During the assessment proceedings, it was observed that the assessee had made significant investments, but no disallowance was made under Section 14A read with Rule 8D of the Income Tax Rules. The Assessing Officer computed a disallowance amount and added it to the total income of the assessee. The assessee contended that no disallowance was required as interest-free funds were used for investing in equity shares, and no exempt income had been claimed.

The CIT(A) deleted the addition based on a previous court decision. The Tribunal also dismissed the appeal, affirming the CIT(A)'s order. The Tribunal noted that the assessee had not earned any exempt income during the relevant year. It cited judicial pronouncements stating that no disallowance should be made under Section 14A if no exempt income is earned, or the disallowance should be limited to the exempt income.

The High Court upheld the decisions of the lower authorities, emphasizing that to attract the provisions of Section 14A, it is essential for the assessee to have earned exempt income.
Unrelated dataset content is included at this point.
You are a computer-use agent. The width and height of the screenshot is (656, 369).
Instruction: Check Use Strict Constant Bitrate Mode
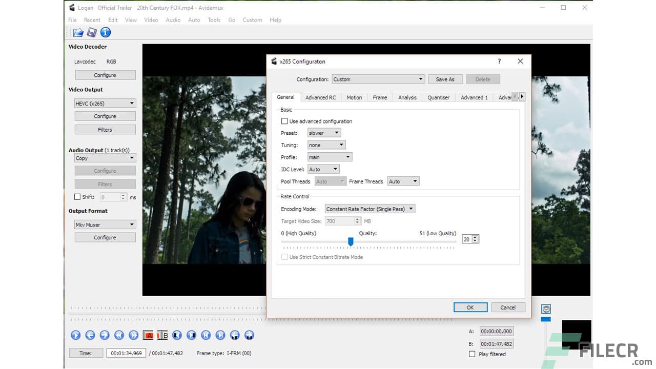coord(284,257)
Since the assessee had not earned any exempt income during the year and had not claimed such income in the return, the provision of Section 14A was deemed inapplicable. The Court found that the disallowance under Section 14A could not be made in this case.

Ultimately, the Court dismissed the Tax Appeal, agreeing with the CIT(A) and the Tribunal that the disallowance under Section 14A was not justified due to the absence of exempt income earned by the assessee during the relevant year.